Dalam pernyataannya, Mahfud MD menilai bahwa kebijakan pengampunan koruptor bertentangan dengan hukum yang berlaku di Indonesia. Ia menegaskan, “Menurut hukum yang berlaku sekarang, itu tidak boleh. Siapa yang membolehkan itu bisa terkena Pasal 55 KUHP karena dianggap ikut menyuburkan korupsi.”

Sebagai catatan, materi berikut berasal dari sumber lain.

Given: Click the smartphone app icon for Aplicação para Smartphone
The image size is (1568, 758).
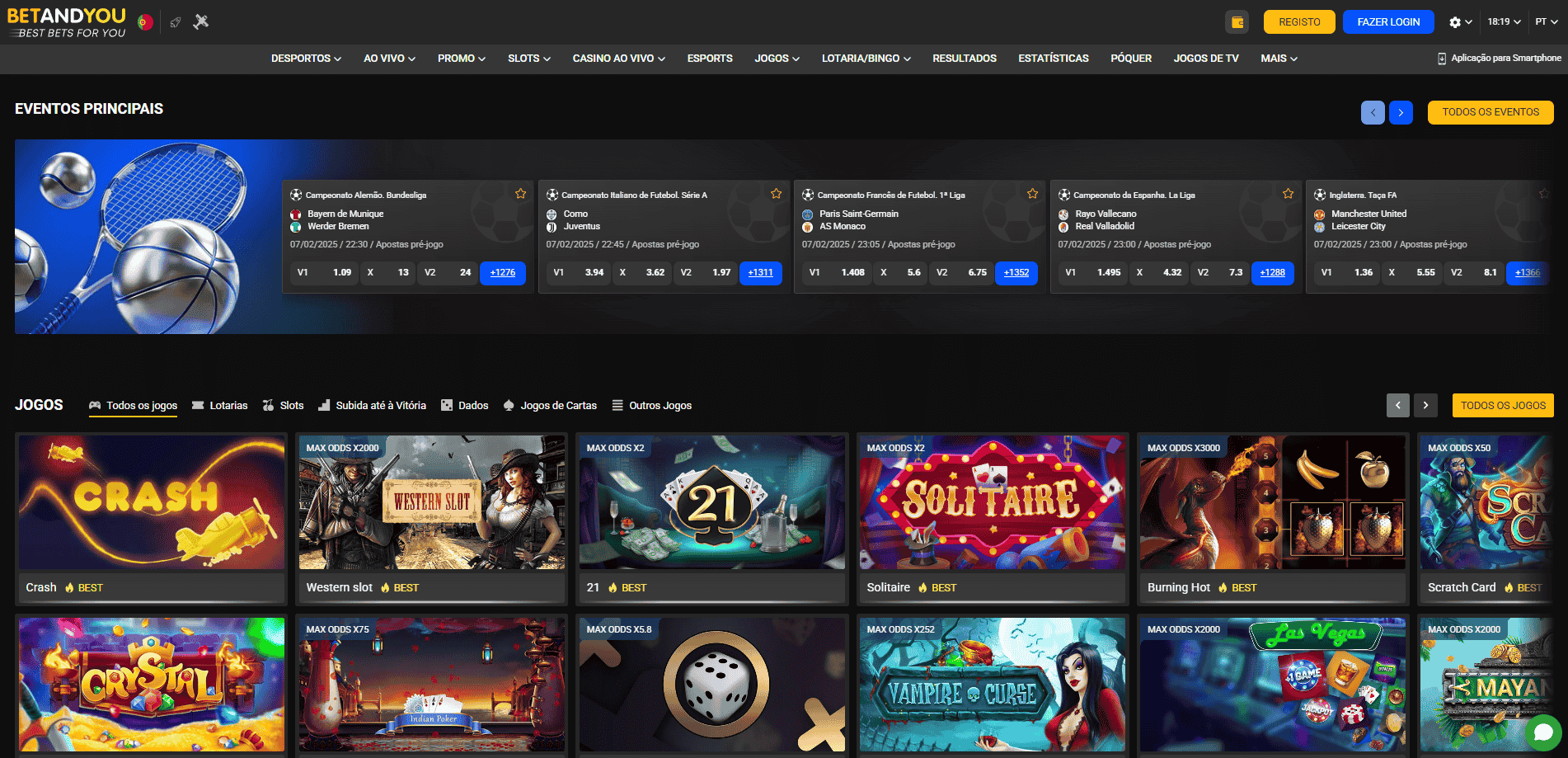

Menanggapi kritik tersebut, Habiburokhman menyebut Mahfud MD sebagai figur yang gagal selama menjabat sebagai Menko Polhukam. “Mahfud MD ini orang gagal. Dia menilai dirinya gagal selama lima tahun menjabat, memberi skor lima dalam penegakan hukum,” kata Habiburokhman saat ditemui di Kompleks Parlemen, Senayan, Jakarta, Jumat (27/12).
Habiburokhman menegaskan bahwa Presiden Prabowo Subianto tidak mungkin mengabaikan peraturan perundang-undangan dalam merumuskan kebijakan negara. Ia meminta agar isu pengampunan koruptor tidak disalahpahami atau dipelintir seolah-olah melanggar hukum. “Enggak mungkin Pak Prabowo itu menginstruksikan untuk mengabaikan peraturan perundang-undangan,” ujarnya.
Lebih lanjut, Habiburokhman menyindir balik Mahfud dengan menyebut kritik tersebut sebagai bentuk provokasi. “Pak Mahfud jangan menghasut bahwa Pak Prabowo mengajarkan melanggar hukum dan sebagainya. Fokuslah pada substansi pemberantasan korupsi,” tambahnya.
Pernyataan Habiburokhman juga menyoroti pentingnya tidak memperdebatkan isu yang dianggapnya “remeh temeh” dibandingkan dengan langkah nyata dalam pemberantasan korupsi.
Pengampunan koruptor menjadi isu yang sensitif di tengah publik. Sebelumnya, Mahfud MD menyatakan bahwa pemberian amnesti kepada koruptor tanpa perubahan aturan dapat dianggap melanggar hukum. Menurutnya, langkah tersebut berpotensi menciptakan preseden buruk dan melemahkan upaya pemberantasan korupsi di Indonesia.
Sementara itu, respons Habiburokhman dianggap sejumlah pihak sebagai upaya membela kebijakan pemerintahan Prabowo yang belum resmi berjalan, mengingat wacana tersebut masih dalam tahap diskusi. Habiburokhman juga mengingatkan agar semua pihak tidak terlalu cepat menilai sebelum ada kebijakan resmi yang dikeluarkan pemerintah.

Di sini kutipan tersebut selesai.